Just one example of a multitude of supply issues.
Boeing Co. is grappling with shortages of engines, semiconductors and other parts, with hiccups seemingly changing by the month and disruptions far from being resolved, executives at the US planemaker said Sunday.
www.bloomberg.com
And that's despite Boeing seeing lower demand for it's aircraft. Lower demand and Boeing is still experiencing difficulty sourcing semiconductor components for their aircraft.
WRT - NV not currently making most of their chips at TSMC, that doesn't matter.
If the PC market currently has an oversupply and PC parts suppliers are thus scaling back production of PC parts which then impacts demand for silicon used in those PC parts that means that TSMC will have less orders from major players for
future products.
Basically an oversupply of Samsung made GPUs will impact future production of TSMC fabbed parts if a major PC fabless semiconductor company were in the process of switching production from one fab to another.
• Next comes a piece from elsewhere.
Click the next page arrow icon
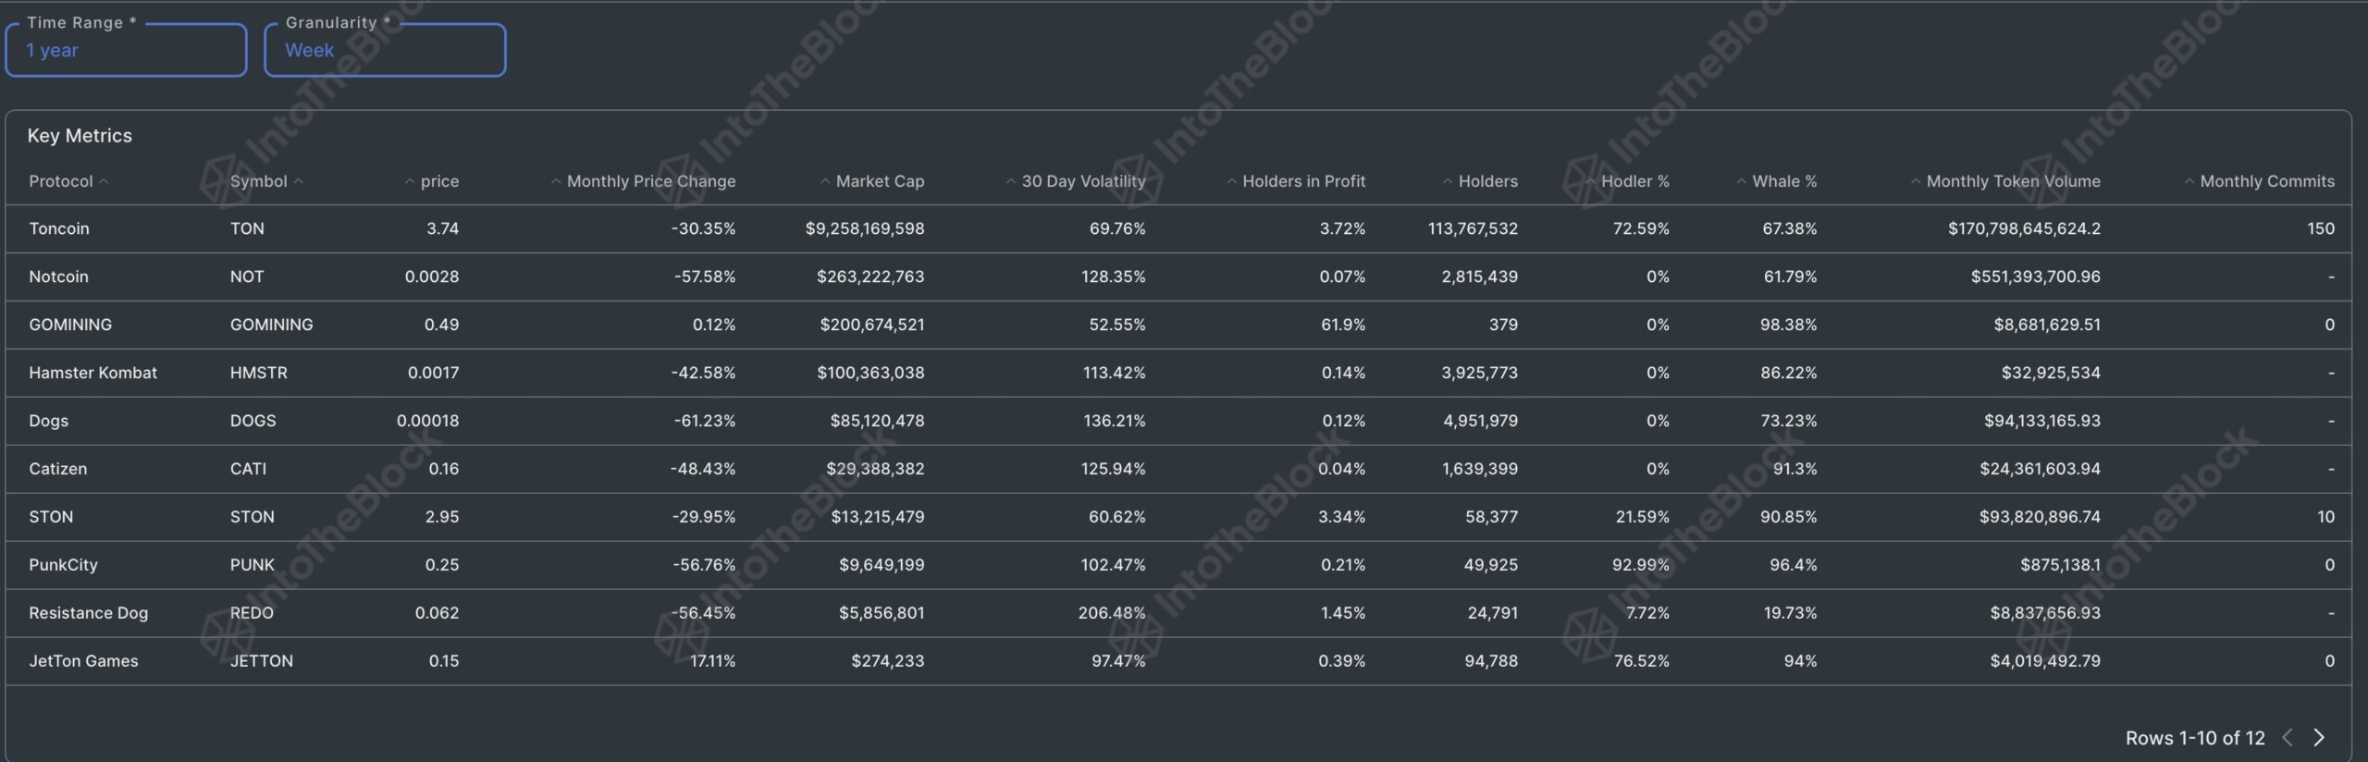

That's basically the gist of TSMC's forecast warning for it's investors.
Future production is being impacted by a current glut in silicon in the PC market as well as a few other markets. It doesn't matter if that glut is due to production from another fab or their own fab. What matters is that
future capacity for companies that had booked large capacity are now in a situation where they are unable to use all of that capacity and thus TSMC will move capacity to other companies who weren't able to bid as high in order to get more capacity.
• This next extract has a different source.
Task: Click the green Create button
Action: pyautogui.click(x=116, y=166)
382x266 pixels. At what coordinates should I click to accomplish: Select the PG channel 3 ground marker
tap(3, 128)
NOTE that TSMC didn't mention consoles as being a market impacted by this. That's because the console market unlike the PC market doesn't have a glut of surplus chips. AFAIK, consoles have never been grouped with the PC market, otherwise AMD's GPU share would be quite significantly higher. Consoles are likely in the "high end consumer gadget" catch all that TSMC used. That group was noted as suffering from increasing demand and thus is greatly supply constrained WRT production at TSMC. And is where capacity is being shifted to.
I'm sure both AMD and NV can shift some of their purchased wafer capacity to consoles (AMD), automotive (NV) and datacenter (both). But datacenter is noted as being steady (IE - relatively flat demand). We don't know if shortages on automotive are due to NV being unable to supply automotive partners or, far more likely IMO, other companies providing chips to auto makers who don't have the bidding clout that NV has to secure wafer starts. So, automotive may not be able to absorb a lot of NV's potentially excess fab capacity at TSMC. AMD will be able to move some of their excess GPU fab capacity to CPUs as well as console SOCs. However even with that, that may not be enough to absorb all of the wafer starts that AMD has.